WHAT THE EXERCISE ASKS:
Reproduce, without alteration, the part of the listing that opens with the line containing "Open the rectangle" and closes with the line containing "Action: [x=31, y=139]", both of those lines included. Copy only that part.

DATA ROWS:
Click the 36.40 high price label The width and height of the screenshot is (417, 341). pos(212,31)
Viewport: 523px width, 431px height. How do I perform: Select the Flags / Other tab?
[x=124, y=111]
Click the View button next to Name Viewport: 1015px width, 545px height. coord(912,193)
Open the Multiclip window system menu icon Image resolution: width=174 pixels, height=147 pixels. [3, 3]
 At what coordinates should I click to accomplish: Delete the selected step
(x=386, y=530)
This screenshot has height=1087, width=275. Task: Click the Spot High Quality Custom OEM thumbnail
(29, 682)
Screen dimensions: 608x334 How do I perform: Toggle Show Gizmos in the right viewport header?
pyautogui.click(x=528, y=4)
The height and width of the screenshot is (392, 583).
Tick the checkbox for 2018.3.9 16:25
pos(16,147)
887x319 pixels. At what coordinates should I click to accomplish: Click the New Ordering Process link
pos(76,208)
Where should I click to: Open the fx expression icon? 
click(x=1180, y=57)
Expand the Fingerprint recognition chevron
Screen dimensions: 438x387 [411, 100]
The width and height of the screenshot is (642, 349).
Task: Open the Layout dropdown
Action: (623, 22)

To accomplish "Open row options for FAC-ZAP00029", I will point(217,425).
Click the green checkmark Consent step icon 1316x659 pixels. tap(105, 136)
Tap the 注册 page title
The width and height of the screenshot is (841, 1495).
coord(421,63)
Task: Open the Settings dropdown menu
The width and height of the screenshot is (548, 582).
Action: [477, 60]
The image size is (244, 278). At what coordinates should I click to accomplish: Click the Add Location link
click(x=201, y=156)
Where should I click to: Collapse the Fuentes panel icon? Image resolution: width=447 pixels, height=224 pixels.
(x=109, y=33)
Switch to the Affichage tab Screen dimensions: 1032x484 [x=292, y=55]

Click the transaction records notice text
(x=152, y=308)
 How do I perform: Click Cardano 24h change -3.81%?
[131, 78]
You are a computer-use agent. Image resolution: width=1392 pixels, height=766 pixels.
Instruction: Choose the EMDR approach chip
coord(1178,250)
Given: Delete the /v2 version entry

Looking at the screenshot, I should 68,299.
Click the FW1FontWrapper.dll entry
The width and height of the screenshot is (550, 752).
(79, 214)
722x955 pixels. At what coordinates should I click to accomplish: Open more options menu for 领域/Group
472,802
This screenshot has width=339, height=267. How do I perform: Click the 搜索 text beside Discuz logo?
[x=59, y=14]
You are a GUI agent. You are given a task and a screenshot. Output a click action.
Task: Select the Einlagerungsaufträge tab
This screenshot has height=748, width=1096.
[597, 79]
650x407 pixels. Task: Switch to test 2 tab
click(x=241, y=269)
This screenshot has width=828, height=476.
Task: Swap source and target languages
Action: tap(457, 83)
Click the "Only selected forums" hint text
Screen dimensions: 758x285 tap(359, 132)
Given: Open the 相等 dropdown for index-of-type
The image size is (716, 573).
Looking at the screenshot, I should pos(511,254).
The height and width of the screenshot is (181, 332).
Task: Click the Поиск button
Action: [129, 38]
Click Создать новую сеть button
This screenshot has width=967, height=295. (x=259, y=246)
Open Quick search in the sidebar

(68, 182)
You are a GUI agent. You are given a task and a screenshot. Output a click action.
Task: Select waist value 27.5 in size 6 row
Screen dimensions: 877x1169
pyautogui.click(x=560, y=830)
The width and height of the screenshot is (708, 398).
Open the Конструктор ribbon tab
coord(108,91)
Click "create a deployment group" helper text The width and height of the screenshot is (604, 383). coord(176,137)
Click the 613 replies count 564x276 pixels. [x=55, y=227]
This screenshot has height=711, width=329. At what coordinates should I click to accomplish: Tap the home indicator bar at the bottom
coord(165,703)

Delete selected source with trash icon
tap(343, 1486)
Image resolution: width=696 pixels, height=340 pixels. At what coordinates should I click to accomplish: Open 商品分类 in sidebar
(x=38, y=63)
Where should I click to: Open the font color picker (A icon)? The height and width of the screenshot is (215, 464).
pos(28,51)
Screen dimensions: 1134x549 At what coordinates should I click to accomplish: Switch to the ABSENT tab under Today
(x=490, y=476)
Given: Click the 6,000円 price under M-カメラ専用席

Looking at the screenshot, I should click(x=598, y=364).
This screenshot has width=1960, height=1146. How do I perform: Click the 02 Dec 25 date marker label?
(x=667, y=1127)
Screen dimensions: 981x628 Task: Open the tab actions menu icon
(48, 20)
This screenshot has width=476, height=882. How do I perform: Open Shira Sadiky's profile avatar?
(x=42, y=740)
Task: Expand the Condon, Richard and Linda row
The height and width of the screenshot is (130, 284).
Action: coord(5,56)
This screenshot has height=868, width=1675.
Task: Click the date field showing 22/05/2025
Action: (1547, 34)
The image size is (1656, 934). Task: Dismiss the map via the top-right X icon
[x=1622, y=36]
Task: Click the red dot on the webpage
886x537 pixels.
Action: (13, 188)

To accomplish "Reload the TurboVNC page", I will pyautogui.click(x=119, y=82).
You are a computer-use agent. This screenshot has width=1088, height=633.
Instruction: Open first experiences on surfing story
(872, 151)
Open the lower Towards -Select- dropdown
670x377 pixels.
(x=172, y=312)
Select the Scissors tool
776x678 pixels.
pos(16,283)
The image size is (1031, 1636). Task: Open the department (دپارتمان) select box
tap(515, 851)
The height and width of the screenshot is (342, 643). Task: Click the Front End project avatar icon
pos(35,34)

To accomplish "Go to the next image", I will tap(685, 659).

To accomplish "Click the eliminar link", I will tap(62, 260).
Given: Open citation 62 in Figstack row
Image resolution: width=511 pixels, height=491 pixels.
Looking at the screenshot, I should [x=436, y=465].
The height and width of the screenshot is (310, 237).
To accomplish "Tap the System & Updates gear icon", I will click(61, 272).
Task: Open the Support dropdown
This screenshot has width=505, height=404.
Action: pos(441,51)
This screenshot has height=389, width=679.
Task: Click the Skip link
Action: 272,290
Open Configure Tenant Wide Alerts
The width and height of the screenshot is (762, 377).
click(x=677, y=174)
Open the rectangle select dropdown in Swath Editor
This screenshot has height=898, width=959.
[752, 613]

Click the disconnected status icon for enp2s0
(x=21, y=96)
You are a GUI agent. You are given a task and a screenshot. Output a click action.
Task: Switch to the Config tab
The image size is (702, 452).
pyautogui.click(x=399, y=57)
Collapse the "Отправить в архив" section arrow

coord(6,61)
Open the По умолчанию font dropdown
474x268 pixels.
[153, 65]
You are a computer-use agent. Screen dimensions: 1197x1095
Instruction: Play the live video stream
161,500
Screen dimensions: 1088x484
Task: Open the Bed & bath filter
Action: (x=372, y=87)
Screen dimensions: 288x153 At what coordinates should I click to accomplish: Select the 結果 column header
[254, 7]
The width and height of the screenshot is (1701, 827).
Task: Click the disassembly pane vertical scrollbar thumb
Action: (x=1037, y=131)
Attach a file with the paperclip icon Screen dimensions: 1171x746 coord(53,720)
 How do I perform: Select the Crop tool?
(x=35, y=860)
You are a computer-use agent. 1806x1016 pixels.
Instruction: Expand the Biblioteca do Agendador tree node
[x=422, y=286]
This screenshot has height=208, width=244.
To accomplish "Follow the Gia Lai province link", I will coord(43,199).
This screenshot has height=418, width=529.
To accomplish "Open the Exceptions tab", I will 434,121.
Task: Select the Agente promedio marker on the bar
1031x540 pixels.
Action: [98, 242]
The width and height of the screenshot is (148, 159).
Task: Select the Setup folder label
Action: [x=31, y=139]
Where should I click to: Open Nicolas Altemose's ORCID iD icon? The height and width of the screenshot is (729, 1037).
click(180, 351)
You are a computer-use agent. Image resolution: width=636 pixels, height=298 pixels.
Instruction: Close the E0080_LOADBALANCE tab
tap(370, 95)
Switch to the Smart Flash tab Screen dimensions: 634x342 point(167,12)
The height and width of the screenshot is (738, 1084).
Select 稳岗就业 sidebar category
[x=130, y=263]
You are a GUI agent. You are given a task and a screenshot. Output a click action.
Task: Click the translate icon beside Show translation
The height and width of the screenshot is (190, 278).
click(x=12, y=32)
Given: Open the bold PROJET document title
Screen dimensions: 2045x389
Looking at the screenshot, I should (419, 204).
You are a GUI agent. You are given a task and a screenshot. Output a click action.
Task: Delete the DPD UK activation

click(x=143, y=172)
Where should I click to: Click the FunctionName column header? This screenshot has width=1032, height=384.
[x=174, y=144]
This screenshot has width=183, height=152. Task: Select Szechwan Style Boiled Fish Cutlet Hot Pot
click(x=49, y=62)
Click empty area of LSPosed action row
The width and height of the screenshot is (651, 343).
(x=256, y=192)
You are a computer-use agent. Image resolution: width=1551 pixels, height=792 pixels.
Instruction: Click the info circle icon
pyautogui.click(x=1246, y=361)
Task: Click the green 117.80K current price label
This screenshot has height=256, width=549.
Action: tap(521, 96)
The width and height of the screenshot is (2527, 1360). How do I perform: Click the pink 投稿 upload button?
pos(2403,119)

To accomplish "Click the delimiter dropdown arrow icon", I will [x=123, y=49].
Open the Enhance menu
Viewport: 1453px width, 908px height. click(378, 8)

RESULT OF THE EXERCISE:
Open the rectangle select dropdown in Swath Editor
This screenshot has height=898, width=959.
[752, 613]

Click the disconnected status icon for enp2s0
(x=21, y=96)
You are a GUI agent. You are given a task and a screenshot. Output a click action.
Task: Switch to the Config tab
The image size is (702, 452).
pyautogui.click(x=399, y=57)
Collapse the "Отправить в архив" section arrow

coord(6,61)
Open the По умолчанию font dropdown
474x268 pixels.
[153, 65]
You are a computer-use agent. Screen dimensions: 1197x1095
Instruction: Play the live video stream
161,500
Screen dimensions: 1088x484
Task: Open the Bed & bath filter
Action: (x=372, y=87)
Screen dimensions: 288x153 At what coordinates should I click to accomplish: Select the 結果 column header
[254, 7]
The width and height of the screenshot is (1701, 827).
Task: Click the disassembly pane vertical scrollbar thumb
Action: (x=1037, y=131)
Attach a file with the paperclip icon Screen dimensions: 1171x746 coord(53,720)
 How do I perform: Select the Crop tool?
(x=35, y=860)
You are a computer-use agent. 1806x1016 pixels.
Instruction: Expand the Biblioteca do Agendador tree node
[x=422, y=286]
This screenshot has height=208, width=244.
To accomplish "Follow the Gia Lai province link", I will coord(43,199).
This screenshot has height=418, width=529.
To accomplish "Open the Exceptions tab", I will 434,121.
Task: Select the Agente promedio marker on the bar
1031x540 pixels.
Action: [98, 242]
The width and height of the screenshot is (148, 159).
Task: Select the Setup folder label
Action: [x=31, y=139]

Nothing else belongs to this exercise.